Well here's an encouraging link:

Question:
====
Dear Doctor Young,

First of all I want to thank you and and your collegues for this fantastic site!

When I found out I was diagnosed HIV positive I was devastated. I thought: 'This is the end of me, I've lost everything, will I see my children grow up?'My doctor (who is treating hiv patients for a very long time) said that of course finding out is really traumatic for many people but he also said that I need to see this infection in the right perspective.

He told me that as long as I am dedicated to treatment and as long as I am adherent to medication (when I need them) the chance of getting aids is almost zero.

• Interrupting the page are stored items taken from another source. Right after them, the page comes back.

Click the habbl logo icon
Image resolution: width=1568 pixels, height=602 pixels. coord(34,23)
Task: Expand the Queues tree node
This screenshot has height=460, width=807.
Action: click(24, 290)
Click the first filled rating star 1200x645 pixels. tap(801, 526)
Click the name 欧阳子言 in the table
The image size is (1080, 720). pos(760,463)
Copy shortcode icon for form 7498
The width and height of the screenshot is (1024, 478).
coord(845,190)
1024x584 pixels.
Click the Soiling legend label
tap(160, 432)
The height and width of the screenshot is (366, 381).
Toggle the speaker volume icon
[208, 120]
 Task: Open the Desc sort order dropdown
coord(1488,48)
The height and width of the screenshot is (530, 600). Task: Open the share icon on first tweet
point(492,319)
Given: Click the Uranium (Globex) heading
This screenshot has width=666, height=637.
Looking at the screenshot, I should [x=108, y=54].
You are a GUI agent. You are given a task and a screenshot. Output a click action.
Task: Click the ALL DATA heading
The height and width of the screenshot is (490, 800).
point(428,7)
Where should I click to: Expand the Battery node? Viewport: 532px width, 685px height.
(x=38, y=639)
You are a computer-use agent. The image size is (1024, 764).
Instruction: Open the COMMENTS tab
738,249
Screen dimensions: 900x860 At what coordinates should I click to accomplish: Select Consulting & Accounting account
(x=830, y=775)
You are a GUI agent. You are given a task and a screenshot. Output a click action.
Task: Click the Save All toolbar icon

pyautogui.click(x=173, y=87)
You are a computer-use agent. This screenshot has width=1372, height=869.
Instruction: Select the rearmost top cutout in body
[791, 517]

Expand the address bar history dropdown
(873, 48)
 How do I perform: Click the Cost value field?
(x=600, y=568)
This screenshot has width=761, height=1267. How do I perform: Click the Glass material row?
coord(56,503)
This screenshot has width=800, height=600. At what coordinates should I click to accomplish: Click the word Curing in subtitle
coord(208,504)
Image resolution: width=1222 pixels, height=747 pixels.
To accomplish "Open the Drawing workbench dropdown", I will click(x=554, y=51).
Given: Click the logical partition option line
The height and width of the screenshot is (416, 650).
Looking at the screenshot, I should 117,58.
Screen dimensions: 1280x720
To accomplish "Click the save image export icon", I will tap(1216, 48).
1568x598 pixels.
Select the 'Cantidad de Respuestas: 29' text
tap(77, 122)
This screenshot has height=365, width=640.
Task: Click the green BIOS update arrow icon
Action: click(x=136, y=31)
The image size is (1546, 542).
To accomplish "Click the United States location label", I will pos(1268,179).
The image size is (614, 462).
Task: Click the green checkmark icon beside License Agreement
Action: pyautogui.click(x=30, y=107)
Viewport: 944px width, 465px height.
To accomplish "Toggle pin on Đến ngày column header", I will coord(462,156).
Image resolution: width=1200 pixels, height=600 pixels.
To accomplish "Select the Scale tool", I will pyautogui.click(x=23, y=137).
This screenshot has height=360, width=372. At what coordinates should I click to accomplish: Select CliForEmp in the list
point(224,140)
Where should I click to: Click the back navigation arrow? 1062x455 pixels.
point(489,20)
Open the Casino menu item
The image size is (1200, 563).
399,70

Of course being HIV positive is a really serious condition, but in the developed world it's not like as it was in the eighties and people still recall images of that era which isn't the image of HIV today (in the western world). So i asked him: 'Can i expect to become an old man?' He answered: 'Well you're of course not a washing machine so I won't give guarantees. But I really expect you to see your little toddlers graduate and to start families of their own as long as you live a normal and regular life. And please go on with the things you've planned for the future and keep on saving money for retirement'

Well I'm a regular 38 year old guy. Still feel physically great, I don't drink, hardly smoke, no drugs and I have a good income as a self employed entrepeneur.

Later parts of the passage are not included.